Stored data
================================
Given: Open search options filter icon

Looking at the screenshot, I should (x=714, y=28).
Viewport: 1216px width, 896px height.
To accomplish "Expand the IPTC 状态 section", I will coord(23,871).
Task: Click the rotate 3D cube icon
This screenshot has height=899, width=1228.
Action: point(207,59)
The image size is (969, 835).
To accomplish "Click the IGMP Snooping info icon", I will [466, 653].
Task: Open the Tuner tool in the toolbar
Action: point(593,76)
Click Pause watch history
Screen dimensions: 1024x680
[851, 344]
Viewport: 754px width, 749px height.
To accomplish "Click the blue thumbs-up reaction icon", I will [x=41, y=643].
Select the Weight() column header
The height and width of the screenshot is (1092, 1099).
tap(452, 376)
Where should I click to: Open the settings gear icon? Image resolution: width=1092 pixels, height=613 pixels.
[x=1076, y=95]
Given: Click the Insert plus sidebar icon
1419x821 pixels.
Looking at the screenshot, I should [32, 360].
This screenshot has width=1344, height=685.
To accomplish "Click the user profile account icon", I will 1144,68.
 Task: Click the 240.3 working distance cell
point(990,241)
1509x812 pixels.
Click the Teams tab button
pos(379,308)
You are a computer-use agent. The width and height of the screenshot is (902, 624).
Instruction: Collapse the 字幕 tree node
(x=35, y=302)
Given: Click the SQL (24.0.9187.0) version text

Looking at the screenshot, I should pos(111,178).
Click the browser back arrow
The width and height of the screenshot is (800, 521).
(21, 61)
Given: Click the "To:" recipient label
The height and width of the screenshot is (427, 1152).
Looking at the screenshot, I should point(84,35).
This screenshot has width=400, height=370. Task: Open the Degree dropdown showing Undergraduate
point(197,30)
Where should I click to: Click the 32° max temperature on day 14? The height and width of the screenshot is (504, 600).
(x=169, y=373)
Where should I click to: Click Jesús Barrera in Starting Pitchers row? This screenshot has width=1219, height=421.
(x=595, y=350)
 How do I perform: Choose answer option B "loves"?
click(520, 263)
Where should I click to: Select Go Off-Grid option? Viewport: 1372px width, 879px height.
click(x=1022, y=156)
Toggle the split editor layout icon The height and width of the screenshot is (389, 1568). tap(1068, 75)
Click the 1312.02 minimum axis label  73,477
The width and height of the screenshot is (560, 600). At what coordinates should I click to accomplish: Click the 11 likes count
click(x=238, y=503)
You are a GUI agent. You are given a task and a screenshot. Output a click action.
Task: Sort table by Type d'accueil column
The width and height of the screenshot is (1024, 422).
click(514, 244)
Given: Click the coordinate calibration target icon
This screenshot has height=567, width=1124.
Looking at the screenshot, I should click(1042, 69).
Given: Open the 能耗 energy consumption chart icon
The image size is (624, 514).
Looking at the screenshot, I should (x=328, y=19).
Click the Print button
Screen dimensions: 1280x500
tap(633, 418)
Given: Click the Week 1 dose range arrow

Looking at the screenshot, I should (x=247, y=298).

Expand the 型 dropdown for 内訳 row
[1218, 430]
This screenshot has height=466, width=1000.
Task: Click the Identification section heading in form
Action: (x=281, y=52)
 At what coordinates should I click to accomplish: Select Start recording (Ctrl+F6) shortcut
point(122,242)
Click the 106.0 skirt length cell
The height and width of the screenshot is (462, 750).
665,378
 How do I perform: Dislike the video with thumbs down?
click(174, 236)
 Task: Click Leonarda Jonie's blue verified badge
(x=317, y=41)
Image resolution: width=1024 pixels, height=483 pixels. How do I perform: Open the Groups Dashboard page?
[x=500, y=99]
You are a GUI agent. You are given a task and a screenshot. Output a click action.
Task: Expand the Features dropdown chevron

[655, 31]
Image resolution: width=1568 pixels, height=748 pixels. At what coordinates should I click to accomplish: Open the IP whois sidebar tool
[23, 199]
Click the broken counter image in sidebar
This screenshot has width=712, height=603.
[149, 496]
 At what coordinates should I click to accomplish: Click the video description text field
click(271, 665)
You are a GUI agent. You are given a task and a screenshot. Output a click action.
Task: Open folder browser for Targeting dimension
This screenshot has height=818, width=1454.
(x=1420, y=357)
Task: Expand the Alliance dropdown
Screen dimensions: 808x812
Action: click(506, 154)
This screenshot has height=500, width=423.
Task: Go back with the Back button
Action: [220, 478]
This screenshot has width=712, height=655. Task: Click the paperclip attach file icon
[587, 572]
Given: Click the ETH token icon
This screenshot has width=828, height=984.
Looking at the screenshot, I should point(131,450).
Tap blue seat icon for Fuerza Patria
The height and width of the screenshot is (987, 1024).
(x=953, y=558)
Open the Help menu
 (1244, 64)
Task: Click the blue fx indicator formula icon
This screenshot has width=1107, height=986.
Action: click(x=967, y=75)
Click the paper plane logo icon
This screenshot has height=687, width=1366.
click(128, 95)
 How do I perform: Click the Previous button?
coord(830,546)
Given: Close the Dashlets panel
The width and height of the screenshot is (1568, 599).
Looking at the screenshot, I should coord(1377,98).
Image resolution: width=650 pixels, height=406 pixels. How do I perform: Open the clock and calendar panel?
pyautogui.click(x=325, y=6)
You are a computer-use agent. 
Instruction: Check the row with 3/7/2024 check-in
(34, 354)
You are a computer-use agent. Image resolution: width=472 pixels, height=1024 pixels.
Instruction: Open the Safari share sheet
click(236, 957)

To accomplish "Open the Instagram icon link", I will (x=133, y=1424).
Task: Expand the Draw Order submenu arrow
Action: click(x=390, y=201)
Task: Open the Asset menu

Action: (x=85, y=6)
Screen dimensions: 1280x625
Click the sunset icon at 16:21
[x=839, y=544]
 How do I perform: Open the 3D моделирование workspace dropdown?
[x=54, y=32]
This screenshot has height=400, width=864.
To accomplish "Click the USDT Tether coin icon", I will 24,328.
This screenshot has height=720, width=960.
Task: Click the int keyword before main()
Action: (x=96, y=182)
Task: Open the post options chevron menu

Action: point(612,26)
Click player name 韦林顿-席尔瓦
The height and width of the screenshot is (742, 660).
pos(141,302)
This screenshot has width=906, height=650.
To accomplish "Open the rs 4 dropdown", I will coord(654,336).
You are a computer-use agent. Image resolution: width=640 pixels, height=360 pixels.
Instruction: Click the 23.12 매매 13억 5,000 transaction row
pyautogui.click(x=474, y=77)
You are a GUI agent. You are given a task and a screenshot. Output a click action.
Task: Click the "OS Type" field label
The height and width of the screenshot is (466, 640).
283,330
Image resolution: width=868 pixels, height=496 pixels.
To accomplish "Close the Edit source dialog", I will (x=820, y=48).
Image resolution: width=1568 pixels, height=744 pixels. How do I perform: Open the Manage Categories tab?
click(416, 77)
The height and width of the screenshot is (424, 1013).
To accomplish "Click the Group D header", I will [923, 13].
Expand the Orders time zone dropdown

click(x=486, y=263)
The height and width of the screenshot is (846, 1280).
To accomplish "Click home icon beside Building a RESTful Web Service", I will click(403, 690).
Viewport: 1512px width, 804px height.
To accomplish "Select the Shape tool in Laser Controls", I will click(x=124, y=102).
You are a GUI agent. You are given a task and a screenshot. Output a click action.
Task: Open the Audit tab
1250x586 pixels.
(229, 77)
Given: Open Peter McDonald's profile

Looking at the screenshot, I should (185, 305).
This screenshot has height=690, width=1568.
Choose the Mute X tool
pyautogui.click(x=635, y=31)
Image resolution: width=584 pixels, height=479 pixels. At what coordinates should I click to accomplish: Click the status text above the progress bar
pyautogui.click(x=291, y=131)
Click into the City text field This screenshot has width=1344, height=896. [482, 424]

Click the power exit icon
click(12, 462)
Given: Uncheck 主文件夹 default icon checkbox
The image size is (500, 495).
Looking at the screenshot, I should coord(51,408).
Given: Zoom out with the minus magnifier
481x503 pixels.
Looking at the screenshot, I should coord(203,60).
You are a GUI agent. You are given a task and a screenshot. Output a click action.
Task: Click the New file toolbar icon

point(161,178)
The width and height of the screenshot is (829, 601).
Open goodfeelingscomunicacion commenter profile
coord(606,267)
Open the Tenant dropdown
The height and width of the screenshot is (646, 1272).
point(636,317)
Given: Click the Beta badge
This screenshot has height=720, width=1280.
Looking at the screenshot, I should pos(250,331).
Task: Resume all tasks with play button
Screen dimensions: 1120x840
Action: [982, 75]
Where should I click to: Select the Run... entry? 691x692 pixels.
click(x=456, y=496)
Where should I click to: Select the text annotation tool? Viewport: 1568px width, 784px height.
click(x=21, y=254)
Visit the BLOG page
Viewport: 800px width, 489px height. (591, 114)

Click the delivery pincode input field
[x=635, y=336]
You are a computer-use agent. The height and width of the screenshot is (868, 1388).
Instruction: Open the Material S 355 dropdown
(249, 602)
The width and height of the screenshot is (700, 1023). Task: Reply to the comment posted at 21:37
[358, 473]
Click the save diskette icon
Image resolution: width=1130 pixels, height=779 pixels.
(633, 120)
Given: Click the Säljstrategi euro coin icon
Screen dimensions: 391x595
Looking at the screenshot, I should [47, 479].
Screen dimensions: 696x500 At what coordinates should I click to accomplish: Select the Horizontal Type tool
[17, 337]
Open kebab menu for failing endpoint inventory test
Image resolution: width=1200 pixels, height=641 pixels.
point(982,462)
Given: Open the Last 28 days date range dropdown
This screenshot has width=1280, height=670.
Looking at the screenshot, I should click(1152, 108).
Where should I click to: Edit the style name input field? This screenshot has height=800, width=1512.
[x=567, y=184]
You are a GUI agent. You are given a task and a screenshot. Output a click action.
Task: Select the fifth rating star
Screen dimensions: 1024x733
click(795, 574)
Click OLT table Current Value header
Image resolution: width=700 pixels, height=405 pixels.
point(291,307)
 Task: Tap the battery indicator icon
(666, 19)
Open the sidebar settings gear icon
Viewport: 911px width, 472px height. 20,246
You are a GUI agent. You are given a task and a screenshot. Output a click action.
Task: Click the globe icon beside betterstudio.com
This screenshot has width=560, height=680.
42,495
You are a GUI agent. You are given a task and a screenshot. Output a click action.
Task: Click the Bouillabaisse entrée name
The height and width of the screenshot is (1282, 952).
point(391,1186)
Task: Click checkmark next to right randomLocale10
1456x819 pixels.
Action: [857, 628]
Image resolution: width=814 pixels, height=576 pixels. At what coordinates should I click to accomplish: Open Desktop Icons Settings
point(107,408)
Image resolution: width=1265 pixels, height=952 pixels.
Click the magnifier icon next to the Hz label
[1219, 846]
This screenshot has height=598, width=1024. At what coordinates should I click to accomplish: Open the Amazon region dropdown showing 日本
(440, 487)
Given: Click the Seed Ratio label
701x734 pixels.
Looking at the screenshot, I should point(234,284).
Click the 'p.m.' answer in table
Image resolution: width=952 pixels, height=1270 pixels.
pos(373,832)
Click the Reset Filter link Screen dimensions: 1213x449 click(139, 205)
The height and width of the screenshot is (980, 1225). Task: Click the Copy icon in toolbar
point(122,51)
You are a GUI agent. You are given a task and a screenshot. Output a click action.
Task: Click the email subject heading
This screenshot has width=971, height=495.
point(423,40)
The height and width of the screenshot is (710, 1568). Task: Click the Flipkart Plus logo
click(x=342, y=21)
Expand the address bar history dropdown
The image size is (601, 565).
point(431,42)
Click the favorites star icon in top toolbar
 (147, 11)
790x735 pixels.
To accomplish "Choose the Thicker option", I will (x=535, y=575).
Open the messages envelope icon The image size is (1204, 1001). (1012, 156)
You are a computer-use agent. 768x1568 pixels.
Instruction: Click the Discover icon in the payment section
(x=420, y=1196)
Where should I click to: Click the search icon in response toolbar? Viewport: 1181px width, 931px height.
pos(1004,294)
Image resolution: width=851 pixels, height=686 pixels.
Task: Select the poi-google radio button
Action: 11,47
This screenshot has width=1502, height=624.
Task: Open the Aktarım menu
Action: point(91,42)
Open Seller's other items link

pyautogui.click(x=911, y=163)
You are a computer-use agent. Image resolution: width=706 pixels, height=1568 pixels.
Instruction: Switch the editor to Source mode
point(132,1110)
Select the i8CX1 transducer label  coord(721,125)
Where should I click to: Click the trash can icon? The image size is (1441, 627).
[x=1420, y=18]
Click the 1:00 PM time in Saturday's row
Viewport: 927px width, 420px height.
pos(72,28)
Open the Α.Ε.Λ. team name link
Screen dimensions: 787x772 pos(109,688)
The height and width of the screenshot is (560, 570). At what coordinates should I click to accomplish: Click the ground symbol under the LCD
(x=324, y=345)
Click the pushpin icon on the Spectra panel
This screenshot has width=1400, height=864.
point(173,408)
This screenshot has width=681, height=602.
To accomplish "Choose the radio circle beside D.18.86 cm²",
================================
**What you have to do**
Which lines above run from the one containing "Screen dimensions: 808x812" to the one containing "Given: Click the ETH token icon"? Give them again exactly, both ends included.

**Response area**
Screen dimensions: 808x812
Action: click(506, 154)
This screenshot has height=500, width=423.
Task: Go back with the Back button
Action: [220, 478]
This screenshot has width=712, height=655. Task: Click the paperclip attach file icon
[587, 572]
Given: Click the ETH token icon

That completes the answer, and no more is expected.